Portanto o biopoder continua se aplicando de modo conveniente com o contexto social vigente, não mais de forma clara como foi no século XX, e não mais como no fascismo ou em outro sistema totalitário.

4Fonte: www.politicaltheology.com

O último texto, e não menos importante, também fala do biopoder, e da biopolítica aplicada na educação, onde esta se torna uma ferramenta muito poderosa para o governo, pois conforme Elí e Ramos (2013) “ela subjetiva para regular, vigiar e, na sequência, normalizar”. Ou seja, a escola se tornou um local potencial para a normatização de um sistema biopolítico, potencializando a capacidade das forças de dominação exercer o controle sobre toda a massa.

Dispositivo de segurança que utiliza a sedução como uma estratégia e adquire caráter irreversível na Contemporaneidade. Adianto que esse dispositivo de segurança se torna fundamental para que, posteriormente, possamos perceber a inclusão como uma estratégia biopolítica de fluxo habilidade (T, RAMOS, 2013, p. 30).
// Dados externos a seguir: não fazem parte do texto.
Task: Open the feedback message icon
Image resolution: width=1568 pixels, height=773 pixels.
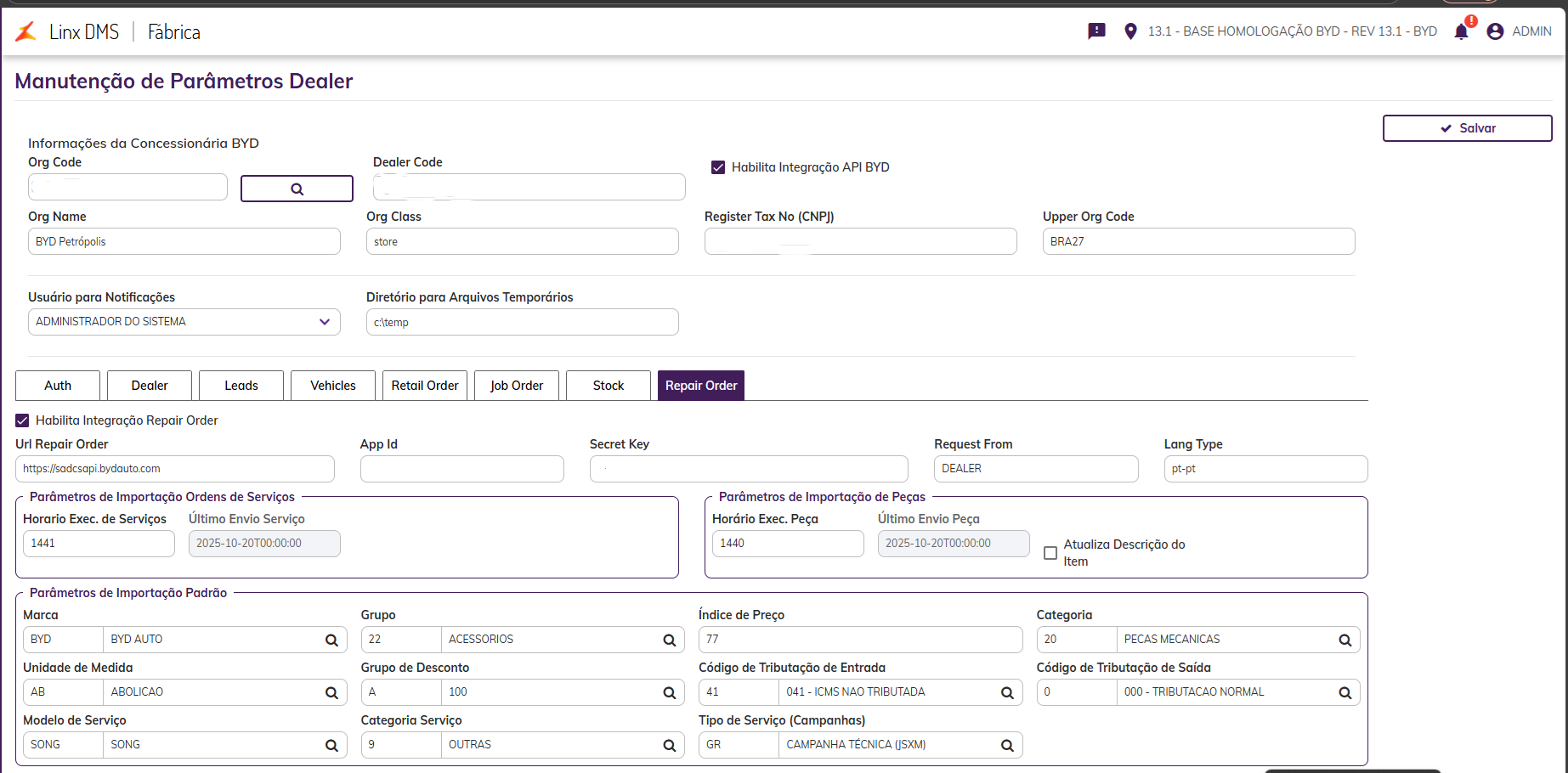Action: pos(1096,31)

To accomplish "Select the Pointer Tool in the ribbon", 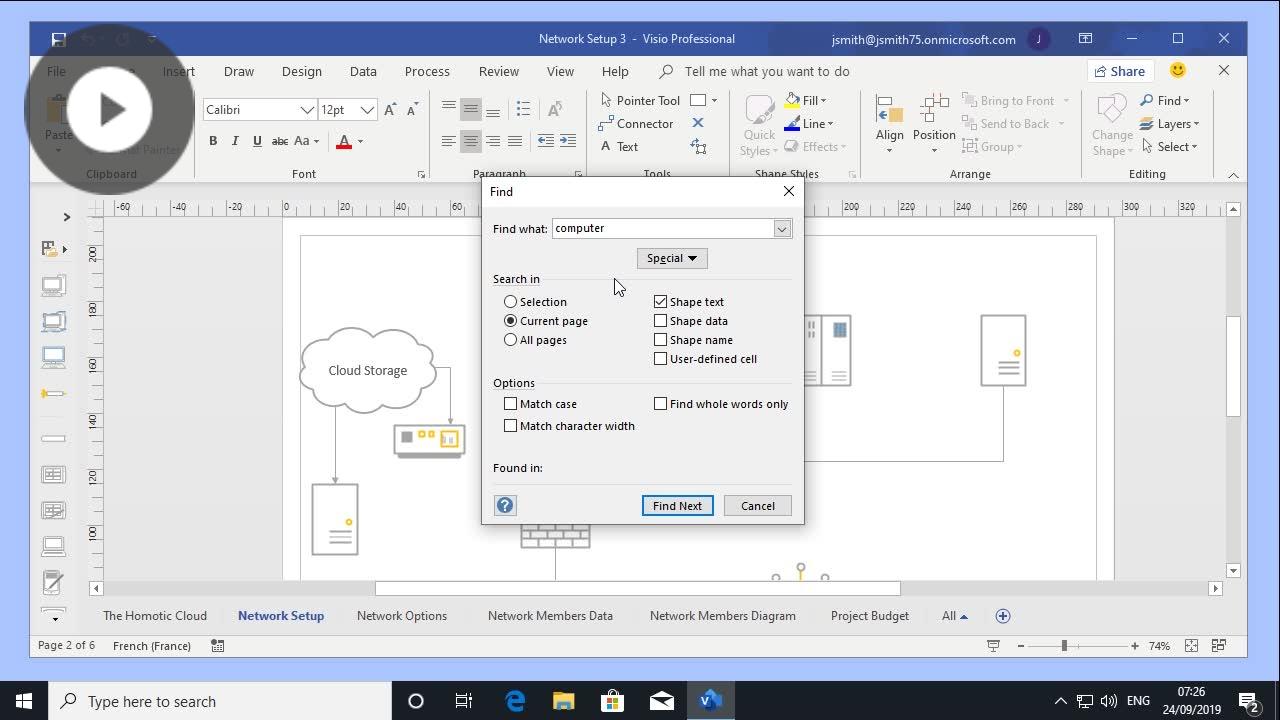I will pyautogui.click(x=639, y=100).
A partir dos conceitos aqui abordados, compreende-se que os textos se relacionam quanto ao conceito criado por Foucault, filósofo e psicólogo que se dedicou ao estudo da estrutura do poder, sendo ele um autor que buscava compreender de que modo esses conteúdos de poder eram exercidos, e como era subjetivado na população. Cada autor abordou a ideia de Foucault a partir de diferentes processos, porém usando o mesmo ponto de partida, o biopoder e a biopolítica.

 

Referências 

DUARTE, André. Foucault e as novas figuras da biopolítica: o fascismo contemporâneo. In: VEIGA, Alfredo; RAGO, Margareth. Para uma vida não-fascista. Belo Horizonte: Autêntica Editora, 2009. p. 35-50.

PAVIANI, Jayme. A gênese da biopolítica: vida nua e estado de exceção. In: PAVIANI, Jayme. Uma Introdução a Filosofia. Caxias do Sul: Educs, 2014. p. 01-301.

RECH, Tatiana Luiza. A inclusão educacional como estratégia biopolítica. In: T, Eli; RAMOS, Rejane. Inclusão e biopolítica. Belo Horizonte: Autêntica Editora, 2013.